Do this -> Reproduce, word for word, the stretch of the items from the line containing "This screenshot has height=1568, width=724." through the end of the items.

Data for processing ->
>>>

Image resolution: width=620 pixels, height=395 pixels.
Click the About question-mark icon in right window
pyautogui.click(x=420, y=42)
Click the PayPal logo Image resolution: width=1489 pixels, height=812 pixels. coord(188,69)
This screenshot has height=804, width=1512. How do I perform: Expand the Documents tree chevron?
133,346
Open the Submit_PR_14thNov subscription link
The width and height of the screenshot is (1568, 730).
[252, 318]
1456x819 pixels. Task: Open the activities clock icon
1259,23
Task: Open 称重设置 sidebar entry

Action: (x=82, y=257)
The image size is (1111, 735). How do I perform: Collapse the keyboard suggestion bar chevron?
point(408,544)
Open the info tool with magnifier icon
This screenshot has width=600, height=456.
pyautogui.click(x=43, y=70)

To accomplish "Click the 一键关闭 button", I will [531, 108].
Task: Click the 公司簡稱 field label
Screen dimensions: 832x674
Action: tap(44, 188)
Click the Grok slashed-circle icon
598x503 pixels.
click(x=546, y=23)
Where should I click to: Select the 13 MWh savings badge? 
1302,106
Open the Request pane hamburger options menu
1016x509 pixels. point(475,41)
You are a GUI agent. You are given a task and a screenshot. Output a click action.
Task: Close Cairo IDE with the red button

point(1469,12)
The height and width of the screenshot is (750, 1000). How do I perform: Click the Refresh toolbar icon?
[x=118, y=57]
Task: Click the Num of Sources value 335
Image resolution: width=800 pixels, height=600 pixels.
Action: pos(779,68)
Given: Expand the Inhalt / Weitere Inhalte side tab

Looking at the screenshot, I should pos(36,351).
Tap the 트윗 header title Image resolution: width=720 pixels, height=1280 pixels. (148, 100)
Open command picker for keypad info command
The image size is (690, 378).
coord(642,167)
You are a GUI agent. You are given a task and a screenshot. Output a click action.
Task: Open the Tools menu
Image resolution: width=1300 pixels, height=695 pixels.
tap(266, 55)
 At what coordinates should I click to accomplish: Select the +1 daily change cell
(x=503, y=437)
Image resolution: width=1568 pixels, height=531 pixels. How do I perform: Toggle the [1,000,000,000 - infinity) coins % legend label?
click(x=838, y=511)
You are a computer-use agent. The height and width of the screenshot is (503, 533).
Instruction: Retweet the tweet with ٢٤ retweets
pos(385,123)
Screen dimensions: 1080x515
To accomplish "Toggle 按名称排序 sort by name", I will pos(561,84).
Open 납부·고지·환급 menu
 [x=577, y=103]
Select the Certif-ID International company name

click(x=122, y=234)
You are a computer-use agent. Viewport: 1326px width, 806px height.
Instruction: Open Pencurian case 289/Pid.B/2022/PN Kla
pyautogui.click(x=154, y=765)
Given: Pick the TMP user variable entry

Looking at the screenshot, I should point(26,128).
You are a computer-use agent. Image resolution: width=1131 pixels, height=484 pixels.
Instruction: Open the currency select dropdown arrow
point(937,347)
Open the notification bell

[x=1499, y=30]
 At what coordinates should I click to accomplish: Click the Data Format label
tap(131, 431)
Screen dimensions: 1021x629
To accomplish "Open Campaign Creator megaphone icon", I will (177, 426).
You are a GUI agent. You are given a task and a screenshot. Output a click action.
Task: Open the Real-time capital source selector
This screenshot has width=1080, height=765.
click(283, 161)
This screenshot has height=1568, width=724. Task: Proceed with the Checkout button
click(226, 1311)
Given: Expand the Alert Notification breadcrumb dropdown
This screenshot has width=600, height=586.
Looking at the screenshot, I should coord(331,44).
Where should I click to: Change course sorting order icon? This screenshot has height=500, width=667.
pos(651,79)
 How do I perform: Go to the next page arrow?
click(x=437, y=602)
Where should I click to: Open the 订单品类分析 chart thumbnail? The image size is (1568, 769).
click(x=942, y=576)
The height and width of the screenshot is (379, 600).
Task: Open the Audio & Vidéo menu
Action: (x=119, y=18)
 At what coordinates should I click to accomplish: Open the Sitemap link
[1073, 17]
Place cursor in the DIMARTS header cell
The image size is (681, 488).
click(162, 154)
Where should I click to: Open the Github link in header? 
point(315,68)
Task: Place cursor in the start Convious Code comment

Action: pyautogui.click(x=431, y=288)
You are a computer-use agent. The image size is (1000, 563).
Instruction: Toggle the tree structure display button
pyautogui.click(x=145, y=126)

<<<

Problem solution ->
This screenshot has height=1568, width=724. Task: Proceed with the Checkout button
click(226, 1311)
Given: Expand the Alert Notification breadcrumb dropdown
This screenshot has width=600, height=586.
Looking at the screenshot, I should coord(331,44).
Where should I click to: Change course sorting order icon? This screenshot has height=500, width=667.
pos(651,79)
 How do I perform: Go to the next page arrow?
click(x=437, y=602)
Where should I click to: Open the 订单品类分析 chart thumbnail? The image size is (1568, 769).
click(x=942, y=576)
The height and width of the screenshot is (379, 600).
Task: Open the Audio & Vidéo menu
Action: (x=119, y=18)
 At what coordinates should I click to accomplish: Open the Sitemap link
[1073, 17]
Place cursor in the DIMARTS header cell
The image size is (681, 488).
click(162, 154)
Where should I click to: Open the Github link in header? 
point(315,68)
Task: Place cursor in the start Convious Code comment

Action: pyautogui.click(x=431, y=288)
You are a computer-use agent. The image size is (1000, 563).
Instruction: Toggle the tree structure display button
pyautogui.click(x=145, y=126)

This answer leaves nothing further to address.